Una delle ragioni del naufragio della prima versione della legge era indubbiamente costituita (come riconosciuto dalla stessa relazione accompagnatoria del decreto) dalla scarsa versatilità dell'unico procedimento in essa contemplato, ricalcato alla lontana sull'accordo di ristrutturazione, ed imperniato su una soluzione di tipo negoziale fortemente dipendente dalla adesione degli altri creditori.

Il Decreto Sviluppo-bis tenta di porre un rimedio a questi evidenti limiti muovendosi su una pluralità di direzioni. Da un lato, nella consapevolezza di una comunque persistente diversità tra il consumatore e le altre categorie di soggetti non fallibili, esso viene ad operare una diversificazione degli strumenti per affrontare le distinte situazioni di crisi, introducendo la nuova figura del “piano del consumatore”. Dall'altro lato, nel ridefinire i caratteri di quello che era l'originario unico procedimento di composizione della crisi (e che adesso diventa invece il cosiddetto "accordo di composizione della crisi"), ne modifica significativamente i tratti somatici facendone una figura più affine al concordato, e quindi in grado di vincolare anche i creditori non aderenti, riconducendo tale procedura (sia pure nella profonda diversità tra le procedure disciplinate dalla

legge fallimentare

) nell'ambito di quelle concorsuali.

I due procedimenti si caratterizzano per un rapporto di genere a specie sul piano soggettivo, nel senso che mentre l'accordo può essere promosso da tutti i soggetti sovraindebitati, il piano è invece riservato al solo consumatore (come definito dall'art. 6, comma 2, lett. b, ricalcando peraltro in modo significativo la definizione già fornita dal Testo Unico sul consumo) con la conseguenza che quest'ultimo costituisce l'unica tipologia soggettiva che può godere di una facoltà di scelta tra le due procedure.
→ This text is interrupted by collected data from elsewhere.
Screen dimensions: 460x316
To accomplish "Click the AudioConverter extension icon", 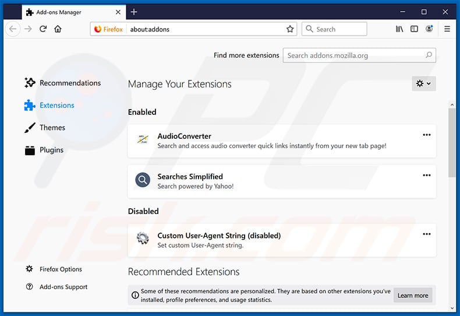I will 143,140.
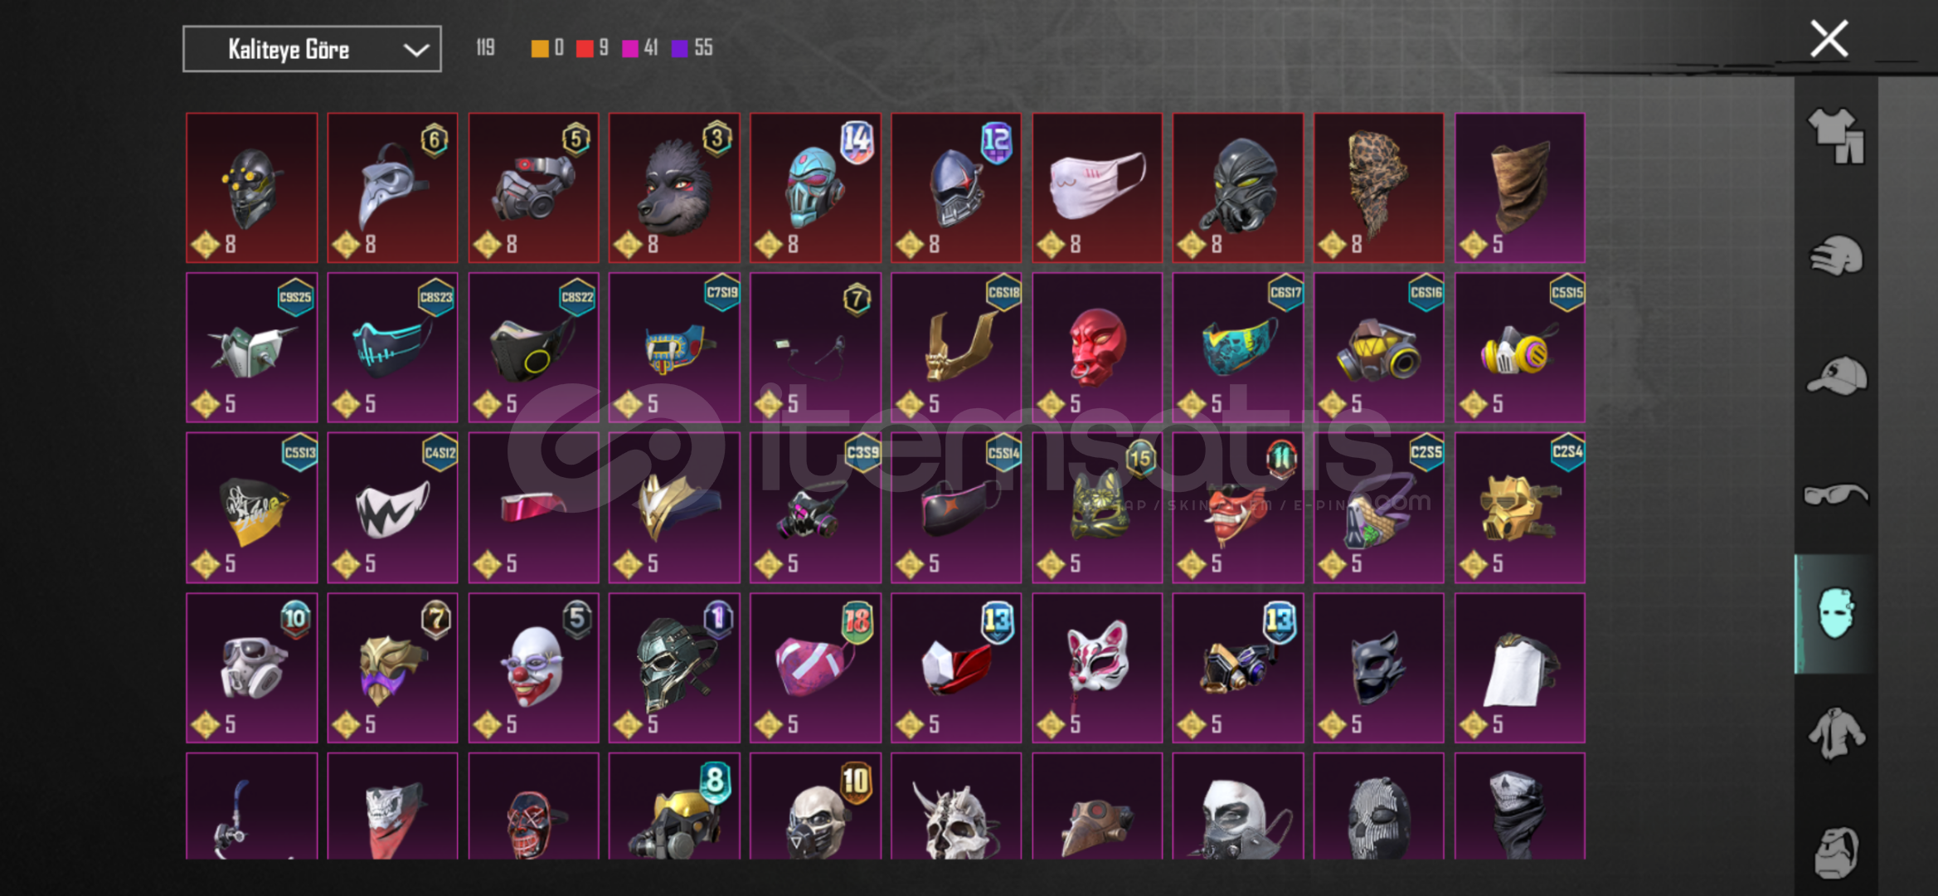Open the jacket category icon
This screenshot has width=1938, height=896.
(x=1836, y=733)
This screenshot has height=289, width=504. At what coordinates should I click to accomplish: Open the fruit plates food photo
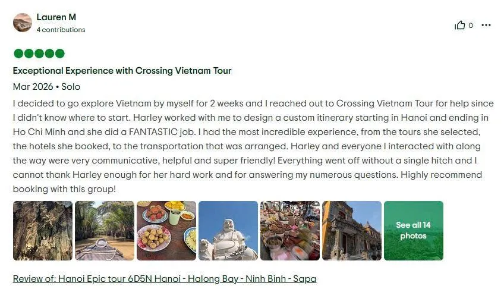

La differenza fondamentale tra l'accordo ed il piano consiste nel fatto che il primo rimane ancora imperniato su una fase centrale di consultazione dei creditori, il cui voto favorevole nella misura minima stabilita dalla legge continua a condizionare la definitiva possibilità di omologare l'accordo, ma presenta, rispetto alla prima versione della legge, la novità fondamentale della idoneità dell'accordo a vincolare anche i creditori non aderenti. Diversamente, il piano non presenta come passaggio intermedio quello della votazione dei creditori, ma approda direttamente all'omologazione del tribunale, cui viene quindi attribuito il rilevante potere di "decidere per i creditori", potendo questi ultimi intervenire nella procedura solo nel momento della formulazione delle "contestazioni".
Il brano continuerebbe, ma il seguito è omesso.